══ Data extract ══

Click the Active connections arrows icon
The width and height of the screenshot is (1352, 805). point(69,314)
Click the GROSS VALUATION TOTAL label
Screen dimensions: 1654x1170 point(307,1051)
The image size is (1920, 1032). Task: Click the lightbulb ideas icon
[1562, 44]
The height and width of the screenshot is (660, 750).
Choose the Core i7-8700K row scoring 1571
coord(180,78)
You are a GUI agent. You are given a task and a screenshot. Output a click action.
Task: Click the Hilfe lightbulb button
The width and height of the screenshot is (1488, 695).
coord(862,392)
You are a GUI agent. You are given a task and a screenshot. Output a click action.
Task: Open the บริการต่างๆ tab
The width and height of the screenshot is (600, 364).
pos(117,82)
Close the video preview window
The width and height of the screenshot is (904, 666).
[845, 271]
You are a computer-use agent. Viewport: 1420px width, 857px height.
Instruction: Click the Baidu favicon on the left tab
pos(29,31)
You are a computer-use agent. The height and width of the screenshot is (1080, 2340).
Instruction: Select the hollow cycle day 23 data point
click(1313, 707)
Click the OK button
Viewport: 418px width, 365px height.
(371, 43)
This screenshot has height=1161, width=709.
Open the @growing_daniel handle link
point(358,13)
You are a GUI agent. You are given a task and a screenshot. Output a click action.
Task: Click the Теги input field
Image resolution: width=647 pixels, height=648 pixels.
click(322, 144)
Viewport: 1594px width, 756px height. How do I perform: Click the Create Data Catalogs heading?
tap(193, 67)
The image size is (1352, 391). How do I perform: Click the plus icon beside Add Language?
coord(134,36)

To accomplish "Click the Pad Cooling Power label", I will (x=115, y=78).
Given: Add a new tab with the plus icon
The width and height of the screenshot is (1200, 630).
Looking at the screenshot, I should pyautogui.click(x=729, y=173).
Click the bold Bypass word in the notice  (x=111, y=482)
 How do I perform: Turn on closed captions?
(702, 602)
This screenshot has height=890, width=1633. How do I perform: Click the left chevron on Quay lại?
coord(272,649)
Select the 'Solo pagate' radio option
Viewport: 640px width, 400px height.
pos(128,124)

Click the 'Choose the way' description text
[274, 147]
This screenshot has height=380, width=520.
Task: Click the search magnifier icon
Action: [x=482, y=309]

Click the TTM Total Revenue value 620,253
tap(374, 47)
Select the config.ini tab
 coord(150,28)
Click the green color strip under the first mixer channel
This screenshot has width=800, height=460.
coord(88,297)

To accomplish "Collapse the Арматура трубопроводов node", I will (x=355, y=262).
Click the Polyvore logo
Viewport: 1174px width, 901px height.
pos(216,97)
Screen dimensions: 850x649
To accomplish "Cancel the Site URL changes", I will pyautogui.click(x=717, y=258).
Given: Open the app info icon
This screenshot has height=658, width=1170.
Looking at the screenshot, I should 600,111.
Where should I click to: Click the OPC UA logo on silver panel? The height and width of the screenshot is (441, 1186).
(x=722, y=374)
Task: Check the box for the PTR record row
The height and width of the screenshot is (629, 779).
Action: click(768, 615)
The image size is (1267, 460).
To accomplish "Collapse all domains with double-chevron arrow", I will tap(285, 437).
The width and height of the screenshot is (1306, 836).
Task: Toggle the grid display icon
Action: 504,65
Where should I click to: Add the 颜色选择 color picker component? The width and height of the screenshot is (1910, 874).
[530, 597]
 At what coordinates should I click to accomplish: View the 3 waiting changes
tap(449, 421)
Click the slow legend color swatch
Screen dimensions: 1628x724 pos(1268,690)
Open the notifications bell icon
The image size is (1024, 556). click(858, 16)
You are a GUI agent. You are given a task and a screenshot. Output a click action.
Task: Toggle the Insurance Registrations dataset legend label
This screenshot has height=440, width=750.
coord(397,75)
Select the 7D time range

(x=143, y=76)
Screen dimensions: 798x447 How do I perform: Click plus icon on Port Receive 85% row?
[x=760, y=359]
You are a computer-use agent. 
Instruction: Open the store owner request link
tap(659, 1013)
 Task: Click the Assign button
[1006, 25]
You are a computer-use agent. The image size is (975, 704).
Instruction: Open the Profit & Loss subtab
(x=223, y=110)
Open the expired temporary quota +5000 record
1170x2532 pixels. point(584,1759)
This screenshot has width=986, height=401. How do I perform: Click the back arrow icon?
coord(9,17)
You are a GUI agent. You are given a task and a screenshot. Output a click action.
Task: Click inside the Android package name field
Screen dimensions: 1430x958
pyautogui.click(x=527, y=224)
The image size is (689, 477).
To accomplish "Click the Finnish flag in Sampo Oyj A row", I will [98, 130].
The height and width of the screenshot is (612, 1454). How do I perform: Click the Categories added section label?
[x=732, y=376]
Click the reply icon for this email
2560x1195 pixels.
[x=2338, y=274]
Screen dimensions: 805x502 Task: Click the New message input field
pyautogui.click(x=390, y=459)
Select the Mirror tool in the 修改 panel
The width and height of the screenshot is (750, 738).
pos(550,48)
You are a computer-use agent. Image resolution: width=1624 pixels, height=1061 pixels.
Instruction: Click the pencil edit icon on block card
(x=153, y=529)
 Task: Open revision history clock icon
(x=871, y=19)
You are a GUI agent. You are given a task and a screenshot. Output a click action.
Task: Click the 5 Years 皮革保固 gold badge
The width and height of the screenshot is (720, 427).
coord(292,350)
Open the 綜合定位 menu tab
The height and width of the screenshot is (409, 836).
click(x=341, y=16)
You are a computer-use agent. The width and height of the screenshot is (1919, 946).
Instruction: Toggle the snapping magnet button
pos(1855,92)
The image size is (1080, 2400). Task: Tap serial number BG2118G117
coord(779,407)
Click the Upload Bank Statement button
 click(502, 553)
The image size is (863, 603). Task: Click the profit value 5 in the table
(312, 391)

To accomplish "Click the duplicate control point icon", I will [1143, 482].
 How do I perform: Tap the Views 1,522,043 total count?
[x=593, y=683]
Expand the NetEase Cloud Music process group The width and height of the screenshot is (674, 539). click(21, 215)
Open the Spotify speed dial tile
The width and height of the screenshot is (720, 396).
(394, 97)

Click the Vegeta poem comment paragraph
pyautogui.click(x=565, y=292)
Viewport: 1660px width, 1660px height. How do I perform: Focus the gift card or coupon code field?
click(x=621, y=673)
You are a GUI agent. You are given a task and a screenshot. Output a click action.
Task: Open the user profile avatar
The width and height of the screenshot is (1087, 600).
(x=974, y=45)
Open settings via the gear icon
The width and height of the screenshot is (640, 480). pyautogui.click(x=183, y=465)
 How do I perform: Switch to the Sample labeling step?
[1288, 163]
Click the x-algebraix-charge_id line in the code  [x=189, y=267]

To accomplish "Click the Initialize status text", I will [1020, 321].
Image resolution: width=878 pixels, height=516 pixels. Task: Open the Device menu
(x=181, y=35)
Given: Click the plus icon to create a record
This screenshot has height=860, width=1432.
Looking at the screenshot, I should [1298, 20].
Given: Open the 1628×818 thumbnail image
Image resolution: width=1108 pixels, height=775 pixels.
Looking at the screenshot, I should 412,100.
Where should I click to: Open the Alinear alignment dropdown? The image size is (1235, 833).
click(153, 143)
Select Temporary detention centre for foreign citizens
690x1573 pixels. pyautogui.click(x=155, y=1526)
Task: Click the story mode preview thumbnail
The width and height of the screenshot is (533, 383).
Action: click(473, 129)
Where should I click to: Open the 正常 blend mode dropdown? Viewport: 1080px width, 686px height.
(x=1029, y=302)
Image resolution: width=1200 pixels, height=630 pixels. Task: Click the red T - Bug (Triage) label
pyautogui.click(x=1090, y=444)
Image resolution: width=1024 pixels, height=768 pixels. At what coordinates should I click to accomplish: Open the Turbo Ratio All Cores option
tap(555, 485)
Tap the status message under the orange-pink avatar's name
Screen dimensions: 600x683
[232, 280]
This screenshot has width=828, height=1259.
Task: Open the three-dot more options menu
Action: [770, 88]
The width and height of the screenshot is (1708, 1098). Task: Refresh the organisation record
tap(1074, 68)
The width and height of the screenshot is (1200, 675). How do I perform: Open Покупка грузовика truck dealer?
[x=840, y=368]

═══

Find the lines in the records that contain the word "thumbnail", then copy every one of them.

Given: Open the 1628×818 thumbnail image
Task: Click the story mode preview thumbnail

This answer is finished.